My own research has shown how empathy training can help doctors and other professionals relate to each other and communicate with patients from unfamiliar communities. Opportunities to walk in the shoes of others humanize patients as fellow human beings. While no exercise or simulation can provide the full experience of being disabled, they can enlighten us about the challenges people face. Most of us can’t conceive of getting on a bus in a wheelchair and the agony of overhearing the hostile mutterings from other passengers, annoyed at being delayed. To feel like an inconvenience to others is a tremendous burden to bear on top of the disability itself.
For some people, especially those in the caretaking professions, running low on empathy can become an occupational hazard known as “compassion fatigue.” Some can create self-protective boundaries to distinguish their own feelings from those of others.

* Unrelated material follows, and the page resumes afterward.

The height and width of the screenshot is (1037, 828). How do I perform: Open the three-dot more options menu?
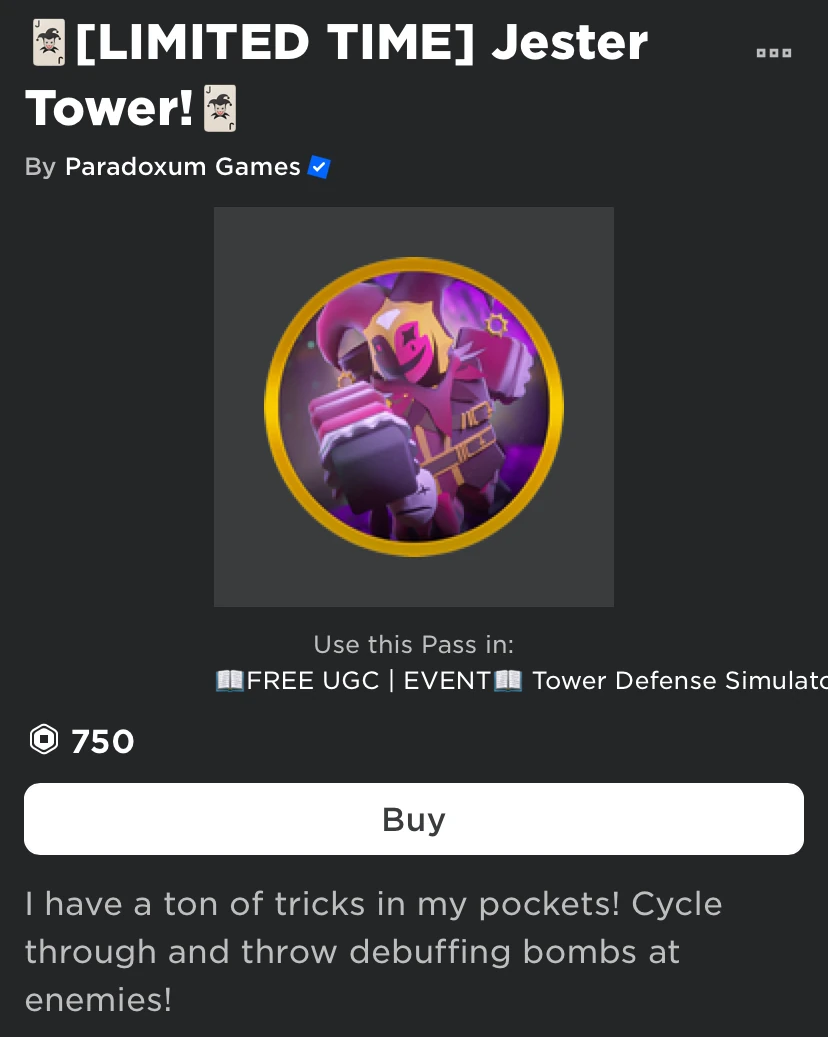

Others may become increasingly more upset when witnessing other people’s pain. One of the ways we teach appropriate empathic responses is by strengthening the cognitive aspects of empathy while offering strategies for tamping down excessive emotional responses and emphasizing the importance of self-empathy.
In the face of a global pandemic, when health care professionals are overwhelmed and physically and emotionally exhausted, federal and state policies need to be put in place to protect and support health care workers from the skyrocketing epidemic of burnout that is threatening both clinicians and patients. There are limits to what individuals can do to preserve empathy without policies that relieve administrative burdens, support mental and physical health, and provide incentives for professionals and the general population to participate in changing lifetime habits that support their well-being,
Roadblocks to empathy
No matter how extensive or well-developed your capacity for empathy may be, you cannot feel empathy for everyone all the time. Whether we’re talking about doctors who have never been patients, or clinicians who have never faced discrimination, we know that people’s ideas can change, when properly educated and supported.
In a randomized, controlled trial, one of the most exciting findings within my own research into the malleability of empathy looked at physicians of six different medical and surgical specialties. Using the E.M.P.A.T.H.Y.(R) acronym and other techniques, physicians learned how to accurately “read” their patients’ states of emotion and respond more empathically. Post-intervention, the training group received significantly higher patient satisfaction scores than the control group.
The good news about our research is that it showed that we can be hopeful about changing the culture of medicine. We now have evidence-based tools to accomplish this. There is hope for a brighter future in health care and all relationships when empathic principles are learned and practiced at the local, regional, and societal levels.